= Directive =
In the entries below, change "trash icon" to "bin icon" and leave everything else the same.

= Supplied entries =
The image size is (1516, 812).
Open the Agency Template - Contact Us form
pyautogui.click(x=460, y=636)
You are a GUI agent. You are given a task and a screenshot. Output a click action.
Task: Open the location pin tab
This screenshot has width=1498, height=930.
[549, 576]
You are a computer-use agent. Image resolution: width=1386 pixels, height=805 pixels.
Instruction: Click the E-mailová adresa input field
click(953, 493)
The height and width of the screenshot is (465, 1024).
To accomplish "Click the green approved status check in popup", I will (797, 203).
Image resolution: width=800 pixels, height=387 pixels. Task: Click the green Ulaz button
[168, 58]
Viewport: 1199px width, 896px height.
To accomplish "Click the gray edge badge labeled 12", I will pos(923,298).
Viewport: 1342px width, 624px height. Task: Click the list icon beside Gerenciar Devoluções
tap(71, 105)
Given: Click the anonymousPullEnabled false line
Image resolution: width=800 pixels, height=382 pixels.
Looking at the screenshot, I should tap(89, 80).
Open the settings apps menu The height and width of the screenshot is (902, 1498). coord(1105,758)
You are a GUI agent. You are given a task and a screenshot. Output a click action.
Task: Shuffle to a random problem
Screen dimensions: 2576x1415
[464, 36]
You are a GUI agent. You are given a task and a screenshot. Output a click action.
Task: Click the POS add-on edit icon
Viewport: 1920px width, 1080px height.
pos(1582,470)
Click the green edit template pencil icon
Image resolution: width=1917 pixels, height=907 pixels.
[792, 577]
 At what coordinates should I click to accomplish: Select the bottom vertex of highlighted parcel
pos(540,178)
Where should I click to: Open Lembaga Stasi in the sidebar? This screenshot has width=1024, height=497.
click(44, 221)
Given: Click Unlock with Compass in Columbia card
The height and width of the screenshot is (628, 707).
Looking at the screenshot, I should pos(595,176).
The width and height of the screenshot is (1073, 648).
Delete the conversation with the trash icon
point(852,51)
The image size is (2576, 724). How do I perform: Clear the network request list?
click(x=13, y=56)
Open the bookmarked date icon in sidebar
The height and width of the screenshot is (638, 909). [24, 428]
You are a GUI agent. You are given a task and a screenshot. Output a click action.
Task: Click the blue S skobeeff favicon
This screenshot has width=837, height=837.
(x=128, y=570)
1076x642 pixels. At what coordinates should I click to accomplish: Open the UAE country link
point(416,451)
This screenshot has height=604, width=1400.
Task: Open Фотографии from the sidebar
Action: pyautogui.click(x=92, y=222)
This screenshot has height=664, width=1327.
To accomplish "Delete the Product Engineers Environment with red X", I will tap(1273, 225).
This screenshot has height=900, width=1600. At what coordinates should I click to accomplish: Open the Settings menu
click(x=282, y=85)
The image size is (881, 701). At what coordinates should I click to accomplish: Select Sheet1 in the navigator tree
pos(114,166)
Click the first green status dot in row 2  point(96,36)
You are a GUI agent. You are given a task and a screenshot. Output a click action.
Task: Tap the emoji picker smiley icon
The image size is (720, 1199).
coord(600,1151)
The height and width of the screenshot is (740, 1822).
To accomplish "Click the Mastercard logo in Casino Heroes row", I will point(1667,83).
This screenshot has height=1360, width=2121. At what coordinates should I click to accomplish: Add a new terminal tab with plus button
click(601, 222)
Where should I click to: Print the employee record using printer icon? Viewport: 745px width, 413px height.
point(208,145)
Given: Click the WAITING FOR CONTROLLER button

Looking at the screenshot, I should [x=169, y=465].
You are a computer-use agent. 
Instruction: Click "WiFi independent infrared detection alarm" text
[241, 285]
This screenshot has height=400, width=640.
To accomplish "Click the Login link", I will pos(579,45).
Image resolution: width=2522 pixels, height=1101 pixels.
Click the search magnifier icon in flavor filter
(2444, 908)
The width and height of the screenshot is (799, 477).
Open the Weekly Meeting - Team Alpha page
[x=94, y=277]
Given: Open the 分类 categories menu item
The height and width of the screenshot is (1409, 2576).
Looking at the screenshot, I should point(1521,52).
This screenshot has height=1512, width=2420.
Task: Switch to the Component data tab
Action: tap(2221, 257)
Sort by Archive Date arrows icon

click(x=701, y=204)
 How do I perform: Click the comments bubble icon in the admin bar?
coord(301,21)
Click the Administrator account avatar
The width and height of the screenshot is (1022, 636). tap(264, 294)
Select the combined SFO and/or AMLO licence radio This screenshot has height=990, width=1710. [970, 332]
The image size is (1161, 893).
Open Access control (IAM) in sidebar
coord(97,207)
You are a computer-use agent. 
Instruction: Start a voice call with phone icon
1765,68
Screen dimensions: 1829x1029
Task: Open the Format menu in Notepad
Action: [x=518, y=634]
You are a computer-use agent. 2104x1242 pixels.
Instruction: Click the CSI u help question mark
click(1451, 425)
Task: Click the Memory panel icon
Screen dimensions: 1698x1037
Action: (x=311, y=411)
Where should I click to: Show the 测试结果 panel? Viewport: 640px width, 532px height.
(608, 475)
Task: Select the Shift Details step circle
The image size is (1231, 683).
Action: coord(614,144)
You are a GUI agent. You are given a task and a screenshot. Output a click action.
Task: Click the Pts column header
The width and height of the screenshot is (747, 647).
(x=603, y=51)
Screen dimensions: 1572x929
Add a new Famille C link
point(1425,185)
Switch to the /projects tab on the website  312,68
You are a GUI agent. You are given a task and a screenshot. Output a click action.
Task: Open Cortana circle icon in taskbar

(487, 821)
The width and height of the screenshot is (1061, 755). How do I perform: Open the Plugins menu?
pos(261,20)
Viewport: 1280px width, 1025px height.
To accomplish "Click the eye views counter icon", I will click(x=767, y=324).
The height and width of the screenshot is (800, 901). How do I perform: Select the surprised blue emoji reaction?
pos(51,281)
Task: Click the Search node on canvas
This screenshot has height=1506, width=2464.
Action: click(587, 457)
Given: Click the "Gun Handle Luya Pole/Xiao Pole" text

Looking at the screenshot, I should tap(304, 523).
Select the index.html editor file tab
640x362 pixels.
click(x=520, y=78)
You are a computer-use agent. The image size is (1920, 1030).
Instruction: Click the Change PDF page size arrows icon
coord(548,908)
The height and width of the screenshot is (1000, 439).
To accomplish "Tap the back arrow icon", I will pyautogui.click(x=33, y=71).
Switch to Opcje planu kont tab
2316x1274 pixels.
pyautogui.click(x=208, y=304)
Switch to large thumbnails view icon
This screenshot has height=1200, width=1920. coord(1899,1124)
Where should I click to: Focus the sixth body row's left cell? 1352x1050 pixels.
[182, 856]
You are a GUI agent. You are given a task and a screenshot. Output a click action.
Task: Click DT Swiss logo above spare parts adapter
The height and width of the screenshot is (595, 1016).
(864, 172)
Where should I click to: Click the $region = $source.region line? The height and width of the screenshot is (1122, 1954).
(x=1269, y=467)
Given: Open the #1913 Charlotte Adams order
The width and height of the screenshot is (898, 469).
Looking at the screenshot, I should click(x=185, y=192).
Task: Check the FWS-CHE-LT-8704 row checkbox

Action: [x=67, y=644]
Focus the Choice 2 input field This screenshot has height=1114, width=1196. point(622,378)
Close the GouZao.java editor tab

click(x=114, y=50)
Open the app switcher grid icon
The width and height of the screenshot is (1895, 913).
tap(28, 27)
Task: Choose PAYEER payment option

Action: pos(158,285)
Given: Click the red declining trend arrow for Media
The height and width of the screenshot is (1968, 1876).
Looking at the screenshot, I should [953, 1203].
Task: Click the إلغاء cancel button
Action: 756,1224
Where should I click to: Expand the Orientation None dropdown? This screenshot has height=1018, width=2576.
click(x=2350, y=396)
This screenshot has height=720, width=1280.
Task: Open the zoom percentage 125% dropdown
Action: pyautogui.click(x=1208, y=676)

= Written reply =
The image size is (1516, 812).
Open the Agency Template - Contact Us form
pyautogui.click(x=460, y=636)
You are a GUI agent. You are given a task and a screenshot. Output a click action.
Task: Open the location pin tab
This screenshot has width=1498, height=930.
[549, 576]
You are a computer-use agent. Image resolution: width=1386 pixels, height=805 pixels.
Instruction: Click the E-mailová adresa input field
click(953, 493)
The height and width of the screenshot is (465, 1024).
To accomplish "Click the green approved status check in popup", I will (797, 203).
Image resolution: width=800 pixels, height=387 pixels. Task: Click the green Ulaz button
[168, 58]
Viewport: 1199px width, 896px height.
To accomplish "Click the gray edge badge labeled 12", I will pos(923,298).
Viewport: 1342px width, 624px height. Task: Click the list icon beside Gerenciar Devoluções
tap(71, 105)
Given: Click the anonymousPullEnabled false line
Image resolution: width=800 pixels, height=382 pixels.
Looking at the screenshot, I should tap(89, 80).
Open the settings apps menu The height and width of the screenshot is (902, 1498). coord(1105,758)
You are a GUI agent. You are given a task and a screenshot. Output a click action.
Task: Shuffle to a random problem
Screen dimensions: 2576x1415
[464, 36]
You are a GUI agent. You are given a task and a screenshot. Output a click action.
Task: Click the POS add-on edit icon
Viewport: 1920px width, 1080px height.
pos(1582,470)
Click the green edit template pencil icon
Image resolution: width=1917 pixels, height=907 pixels.
[792, 577]
 At what coordinates should I click to accomplish: Select the bottom vertex of highlighted parcel
pos(540,178)
Where should I click to: Open Lembaga Stasi in the sidebar? This screenshot has width=1024, height=497.
click(44, 221)
Given: Click Unlock with Compass in Columbia card
The height and width of the screenshot is (628, 707).
Looking at the screenshot, I should pos(595,176).
The width and height of the screenshot is (1073, 648).
Delete the conversation with the bin icon
point(852,51)
The image size is (2576, 724). How do I perform: Clear the network request list?
click(x=13, y=56)
Open the bookmarked date icon in sidebar
The height and width of the screenshot is (638, 909). [24, 428]
You are a GUI agent. You are given a task and a screenshot. Output a click action.
Task: Click the blue S skobeeff favicon
This screenshot has width=837, height=837.
(x=128, y=570)
1076x642 pixels. At what coordinates should I click to accomplish: Open the UAE country link
point(416,451)
This screenshot has height=604, width=1400.
Task: Open Фотографии from the sidebar
Action: pyautogui.click(x=92, y=222)
This screenshot has height=664, width=1327.
To accomplish "Delete the Product Engineers Environment with red X", I will tap(1273, 225).
This screenshot has height=900, width=1600. At what coordinates should I click to accomplish: Open the Settings menu
click(x=282, y=85)
The image size is (881, 701). At what coordinates should I click to accomplish: Select Sheet1 in the navigator tree
pos(114,166)
Click the first green status dot in row 2  point(96,36)
You are a GUI agent. You are given a task and a screenshot. Output a click action.
Task: Tap the emoji picker smiley icon
The image size is (720, 1199).
coord(600,1151)
The height and width of the screenshot is (740, 1822).
To accomplish "Click the Mastercard logo in Casino Heroes row", I will point(1667,83).
This screenshot has height=1360, width=2121. At what coordinates should I click to accomplish: Add a new terminal tab with plus button
click(601, 222)
Where should I click to: Print the employee record using printer icon? Viewport: 745px width, 413px height.
point(208,145)
Given: Click the WAITING FOR CONTROLLER button

Looking at the screenshot, I should [x=169, y=465].
You are a computer-use agent. 
Instruction: Click "WiFi independent infrared detection alarm" text
[241, 285]
This screenshot has height=400, width=640.
To accomplish "Click the Login link", I will pos(579,45).
Image resolution: width=2522 pixels, height=1101 pixels.
Click the search magnifier icon in flavor filter
(2444, 908)
The width and height of the screenshot is (799, 477).
Open the Weekly Meeting - Team Alpha page
[x=94, y=277]
Given: Open the 分类 categories menu item
The height and width of the screenshot is (1409, 2576).
Looking at the screenshot, I should point(1521,52).
This screenshot has height=1512, width=2420.
Task: Switch to the Component data tab
Action: tap(2221, 257)
Sort by Archive Date arrows icon

click(x=701, y=204)
 How do I perform: Click the comments bubble icon in the admin bar?
coord(301,21)
Click the Administrator account avatar
The width and height of the screenshot is (1022, 636). tap(264, 294)
Select the combined SFO and/or AMLO licence radio This screenshot has height=990, width=1710. [970, 332]
The image size is (1161, 893).
Open Access control (IAM) in sidebar
coord(97,207)
You are a computer-use agent. 
Instruction: Start a voice call with phone icon
1765,68
Screen dimensions: 1829x1029
Task: Open the Format menu in Notepad
Action: [x=518, y=634]
You are a computer-use agent. 2104x1242 pixels.
Instruction: Click the CSI u help question mark
click(1451, 425)
Task: Click the Memory panel icon
Screen dimensions: 1698x1037
Action: (x=311, y=411)
Where should I click to: Show the 测试结果 panel? Viewport: 640px width, 532px height.
(608, 475)
Task: Select the Shift Details step circle
The image size is (1231, 683).
Action: coord(614,144)
You are a GUI agent. You are given a task and a screenshot. Output a click action.
Task: Click the Pts column header
The width and height of the screenshot is (747, 647).
(x=603, y=51)
Screen dimensions: 1572x929
Add a new Famille C link
point(1425,185)
Switch to the /projects tab on the website  312,68
You are a GUI agent. You are given a task and a screenshot. Output a click action.
Task: Open Cortana circle icon in taskbar

(487, 821)
The width and height of the screenshot is (1061, 755). How do I perform: Open the Plugins menu?
pos(261,20)
Viewport: 1280px width, 1025px height.
To accomplish "Click the eye views counter icon", I will click(x=767, y=324).
The height and width of the screenshot is (800, 901). How do I perform: Select the surprised blue emoji reaction?
pos(51,281)
Task: Click the Search node on canvas
This screenshot has height=1506, width=2464.
Action: click(587, 457)
Given: Click the "Gun Handle Luya Pole/Xiao Pole" text

Looking at the screenshot, I should tap(304, 523).
Select the index.html editor file tab
640x362 pixels.
click(x=520, y=78)
You are a computer-use agent. The image size is (1920, 1030).
Instruction: Click the Change PDF page size arrows icon
coord(548,908)
The height and width of the screenshot is (1000, 439).
To accomplish "Tap the back arrow icon", I will pyautogui.click(x=33, y=71).
Switch to Opcje planu kont tab
2316x1274 pixels.
pyautogui.click(x=208, y=304)
Switch to large thumbnails view icon
This screenshot has height=1200, width=1920. coord(1899,1124)
Where should I click to: Focus the sixth body row's left cell? 1352x1050 pixels.
[182, 856]
You are a GUI agent. You are given a task and a screenshot. Output a click action.
Task: Click DT Swiss logo above spare parts adapter
The height and width of the screenshot is (595, 1016).
(864, 172)
Where should I click to: Click the $region = $source.region line? The height and width of the screenshot is (1122, 1954).
(x=1269, y=467)
Given: Open the #1913 Charlotte Adams order
The width and height of the screenshot is (898, 469).
Looking at the screenshot, I should click(x=185, y=192).
Task: Check the FWS-CHE-LT-8704 row checkbox

Action: [x=67, y=644]
Focus the Choice 2 input field This screenshot has height=1114, width=1196. point(622,378)
Close the GouZao.java editor tab

click(x=114, y=50)
Open the app switcher grid icon
The width and height of the screenshot is (1895, 913).
tap(28, 27)
Task: Choose PAYEER payment option

Action: pos(158,285)
Given: Click the red declining trend arrow for Media
The height and width of the screenshot is (1968, 1876).
Looking at the screenshot, I should [953, 1203].
Task: Click the إلغاء cancel button
Action: 756,1224
Where should I click to: Expand the Orientation None dropdown? This screenshot has height=1018, width=2576.
click(x=2350, y=396)
This screenshot has height=720, width=1280.
Task: Open the zoom percentage 125% dropdown
Action: pyautogui.click(x=1208, y=676)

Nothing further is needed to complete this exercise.